How to extract useful data to feed it back to OpenAI?

Elindo586 · October 19, 2023, 3:04pm

I am working with JavaScript…

I think… I must do a query to pinecone to search a data base… after searching the database I suppose pinecone comes up with something back that OpenAI can use? ← but how do I extract useful information from the query response to feed it back to OpenAI?.. so far I can only see vectors from the response, and OpenAI works with actual text.

According the link for query results I only see vectors… how can this be transformed into useful data to feed it back to the AI?

LINK

FOLLOW UP QUESTIONS:

Is there a sample of the complete body of the response that I can see?.. this way it would be easier to track all the options…

Furthermore… is there a sample of the body for the upsert? I have seem some sample codes, but they might be short with all the information I need to do a proper query later on.

I can put small sections of the sample code I have if needed… I need to figured out how to connect the dots…

bryan · October 19, 2023, 4:13pm

Hey @Elindo586

Commonly only the embeddings of your content is stored in Pinecone as vectors. The original content (say text for example) is not stored in Pinecone unless you opt to include it as Metadata.

Also, there are limitations to the amount of metadata that can be stored and it can has a cost impact. Another approach is to maintain a mapping outside of Pinecone that allows you to lookup the original content (pre-embeddings) using the ID that you generated for each embedding before inserting it into Pinecone.

When you query Pinecone you are searching for ‘n’ number of ‘similar’ items as vectors. The response from Pinecone includes the IDs of those vectors (that you previously inserted) that most closely match your search. Note that If you store the original text as Metadata you’ll need to set the parameter “includeMetadata” on your query to have the Metadata associated with each Vector returned.

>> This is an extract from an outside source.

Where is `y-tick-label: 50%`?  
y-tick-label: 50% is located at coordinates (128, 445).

To make use of those results, say for example sending the most closely matching product descriptions, to OpenAI, you’d need to take those returned vector IDs and use them to lookup the original text version of the content and formulate a prompt to send over to OpenAI. This requires that you can access (lookup by ID) the corresponding original text.

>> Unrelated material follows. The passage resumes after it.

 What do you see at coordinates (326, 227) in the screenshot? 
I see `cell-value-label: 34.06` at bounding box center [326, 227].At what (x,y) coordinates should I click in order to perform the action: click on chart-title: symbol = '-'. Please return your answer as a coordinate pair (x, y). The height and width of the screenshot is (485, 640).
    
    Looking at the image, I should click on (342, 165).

This tutorial goes through a simple version of those steps, except it does not take the last step of calling OpenAI.

I realize this example is in python and not Javascript but it’s pretty straightforward and provides an easy to follow tutorial using a python notebook (simple setup) you can copy and walkthrough which I think will answer your question.

I hope that helps.

Elindo586 · October 19, 2023, 4:30pm

Say… for a question/answer bot… during the embedding/upsert process to pinecone I could add metadata that could include the question / answer text… maybe… I could tap into the metadata text and feed it back to openai…

I finally came across a sample from the github repo… but its confusing when you dont have a full sample of the body response for the query.

bryan · October 19, 2023, 4:43pm

I’m not following what you mean by not having a ‘body response for the query’.

Do you mean that in the response you are only getting the vectors id’s back like

{'matches': [{'id': '1329', 'score': 0.892151892, 'values': []},
             {'id': '1426', 'score': 0.853859782, 'values': []},
             {'id': '1623', 'score': 0.847651958, 'values': []}],
 'namespace': 'lorem-ipsum'}

If you have a table or data source where you can lookup the question/answer as text by the ID you would just need to make a subsequent call to that source and pull back the corresponding fields for question and answer.

Otherwise try storing question and answer as metadata as part of your insert to Pinecone and then set the parameter “includeMetadata” on your query to have the Metadata associated with each Vector returned and see if that meets your needs. At the very least it should give you a more informative query response that helps you understand what the results of your Pinecone query are.

There are tradeoffs to both approaches.

system · October 20, 2023, 4:43pm

This topic was automatically closed 24 hours after the last reply. New replies are no longer allowed.